==== Input data ====
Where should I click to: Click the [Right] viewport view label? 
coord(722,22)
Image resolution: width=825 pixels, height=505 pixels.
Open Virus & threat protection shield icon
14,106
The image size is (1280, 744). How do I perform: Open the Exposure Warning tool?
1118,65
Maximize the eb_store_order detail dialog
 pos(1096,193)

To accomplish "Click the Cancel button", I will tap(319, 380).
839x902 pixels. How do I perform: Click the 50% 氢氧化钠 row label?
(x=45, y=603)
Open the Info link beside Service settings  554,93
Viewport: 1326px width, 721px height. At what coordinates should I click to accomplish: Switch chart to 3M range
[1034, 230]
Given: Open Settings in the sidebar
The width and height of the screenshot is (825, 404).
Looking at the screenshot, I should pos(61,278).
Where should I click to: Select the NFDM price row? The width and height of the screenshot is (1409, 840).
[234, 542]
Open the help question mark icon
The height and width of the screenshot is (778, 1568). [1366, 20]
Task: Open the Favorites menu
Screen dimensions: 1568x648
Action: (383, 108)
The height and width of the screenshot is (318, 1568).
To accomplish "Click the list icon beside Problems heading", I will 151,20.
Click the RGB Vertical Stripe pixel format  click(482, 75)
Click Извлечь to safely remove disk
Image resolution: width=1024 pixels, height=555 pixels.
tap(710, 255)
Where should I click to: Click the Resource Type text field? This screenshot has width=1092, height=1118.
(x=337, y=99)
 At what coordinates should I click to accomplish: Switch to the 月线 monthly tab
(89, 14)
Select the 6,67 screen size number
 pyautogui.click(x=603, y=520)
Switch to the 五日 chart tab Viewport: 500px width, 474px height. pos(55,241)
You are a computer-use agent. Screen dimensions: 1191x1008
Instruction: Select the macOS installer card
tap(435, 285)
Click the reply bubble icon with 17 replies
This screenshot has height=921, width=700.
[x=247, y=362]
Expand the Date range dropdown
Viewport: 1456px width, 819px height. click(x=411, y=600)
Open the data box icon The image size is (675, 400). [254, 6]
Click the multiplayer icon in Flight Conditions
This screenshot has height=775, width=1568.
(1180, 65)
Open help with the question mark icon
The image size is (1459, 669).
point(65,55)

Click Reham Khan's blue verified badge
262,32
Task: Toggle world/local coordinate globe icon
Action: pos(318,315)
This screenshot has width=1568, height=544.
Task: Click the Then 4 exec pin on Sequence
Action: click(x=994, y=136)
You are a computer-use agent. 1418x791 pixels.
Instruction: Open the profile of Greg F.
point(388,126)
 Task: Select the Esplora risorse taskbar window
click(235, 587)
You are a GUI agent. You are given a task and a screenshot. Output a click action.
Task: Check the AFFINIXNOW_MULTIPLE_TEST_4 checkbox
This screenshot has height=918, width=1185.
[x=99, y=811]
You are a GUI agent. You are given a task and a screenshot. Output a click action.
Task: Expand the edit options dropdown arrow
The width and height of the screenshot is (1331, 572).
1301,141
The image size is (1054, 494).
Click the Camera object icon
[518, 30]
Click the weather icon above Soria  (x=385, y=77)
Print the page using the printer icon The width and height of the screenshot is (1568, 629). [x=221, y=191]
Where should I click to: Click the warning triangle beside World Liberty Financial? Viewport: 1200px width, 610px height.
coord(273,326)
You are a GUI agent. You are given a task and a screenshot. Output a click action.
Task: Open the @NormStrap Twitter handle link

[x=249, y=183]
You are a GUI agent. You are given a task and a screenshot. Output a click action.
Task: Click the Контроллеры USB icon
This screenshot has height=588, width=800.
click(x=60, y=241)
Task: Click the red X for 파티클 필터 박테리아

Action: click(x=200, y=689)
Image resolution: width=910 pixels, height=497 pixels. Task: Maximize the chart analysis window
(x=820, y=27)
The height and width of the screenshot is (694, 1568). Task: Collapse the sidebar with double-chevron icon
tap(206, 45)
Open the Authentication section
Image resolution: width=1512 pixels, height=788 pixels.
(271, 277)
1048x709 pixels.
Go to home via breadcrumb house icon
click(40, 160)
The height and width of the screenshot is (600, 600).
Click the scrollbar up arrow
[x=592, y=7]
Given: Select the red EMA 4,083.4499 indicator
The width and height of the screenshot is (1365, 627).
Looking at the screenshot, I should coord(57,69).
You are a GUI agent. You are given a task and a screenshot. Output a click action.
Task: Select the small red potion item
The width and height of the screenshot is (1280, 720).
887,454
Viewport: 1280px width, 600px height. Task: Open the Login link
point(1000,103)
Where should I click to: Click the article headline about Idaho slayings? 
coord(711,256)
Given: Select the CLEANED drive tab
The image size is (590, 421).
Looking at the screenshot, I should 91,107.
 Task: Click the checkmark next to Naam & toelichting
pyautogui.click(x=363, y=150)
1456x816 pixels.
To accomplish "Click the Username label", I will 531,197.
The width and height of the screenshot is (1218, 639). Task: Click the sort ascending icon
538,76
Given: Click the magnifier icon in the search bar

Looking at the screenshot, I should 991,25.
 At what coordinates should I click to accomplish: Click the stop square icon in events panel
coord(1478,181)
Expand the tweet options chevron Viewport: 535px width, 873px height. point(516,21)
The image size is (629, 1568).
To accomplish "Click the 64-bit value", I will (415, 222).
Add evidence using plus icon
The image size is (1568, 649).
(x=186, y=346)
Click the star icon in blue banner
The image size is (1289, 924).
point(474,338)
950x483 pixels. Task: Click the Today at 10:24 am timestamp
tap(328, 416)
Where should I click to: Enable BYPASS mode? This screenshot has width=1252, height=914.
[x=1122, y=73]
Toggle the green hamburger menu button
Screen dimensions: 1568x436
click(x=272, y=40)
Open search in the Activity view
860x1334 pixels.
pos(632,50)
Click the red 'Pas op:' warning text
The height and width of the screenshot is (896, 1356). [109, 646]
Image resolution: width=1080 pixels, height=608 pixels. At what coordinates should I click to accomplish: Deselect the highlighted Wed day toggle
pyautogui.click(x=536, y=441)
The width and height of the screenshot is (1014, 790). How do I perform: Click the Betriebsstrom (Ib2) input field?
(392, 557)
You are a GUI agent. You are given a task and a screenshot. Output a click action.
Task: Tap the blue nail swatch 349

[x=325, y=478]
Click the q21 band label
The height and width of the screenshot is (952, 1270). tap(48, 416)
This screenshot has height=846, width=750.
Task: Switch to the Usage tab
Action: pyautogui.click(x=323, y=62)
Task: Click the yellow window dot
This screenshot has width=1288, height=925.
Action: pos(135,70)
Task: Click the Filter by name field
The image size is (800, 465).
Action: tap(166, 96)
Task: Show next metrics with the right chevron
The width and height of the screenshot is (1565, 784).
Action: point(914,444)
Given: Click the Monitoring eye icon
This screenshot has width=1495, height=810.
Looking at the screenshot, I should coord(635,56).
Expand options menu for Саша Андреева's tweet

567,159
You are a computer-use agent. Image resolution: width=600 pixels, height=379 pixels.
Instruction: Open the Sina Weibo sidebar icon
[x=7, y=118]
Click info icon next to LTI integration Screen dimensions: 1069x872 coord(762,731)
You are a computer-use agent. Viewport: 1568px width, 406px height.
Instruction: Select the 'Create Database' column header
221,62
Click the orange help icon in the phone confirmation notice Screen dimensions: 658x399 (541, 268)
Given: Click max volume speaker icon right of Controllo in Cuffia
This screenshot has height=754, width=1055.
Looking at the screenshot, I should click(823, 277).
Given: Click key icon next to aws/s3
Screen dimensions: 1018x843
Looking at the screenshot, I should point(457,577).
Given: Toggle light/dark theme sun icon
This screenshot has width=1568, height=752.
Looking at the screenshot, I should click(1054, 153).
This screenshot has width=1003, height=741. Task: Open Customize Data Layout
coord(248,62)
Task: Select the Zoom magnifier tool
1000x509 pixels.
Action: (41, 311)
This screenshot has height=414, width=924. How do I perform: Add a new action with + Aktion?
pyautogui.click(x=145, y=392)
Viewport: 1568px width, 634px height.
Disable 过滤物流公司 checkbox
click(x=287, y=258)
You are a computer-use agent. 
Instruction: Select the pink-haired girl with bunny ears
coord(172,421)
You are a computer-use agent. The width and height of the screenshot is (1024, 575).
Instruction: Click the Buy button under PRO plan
====
(What to produce) If a line in the entries above contains "will", it counts toward the total; give only that total.

(Reply) 4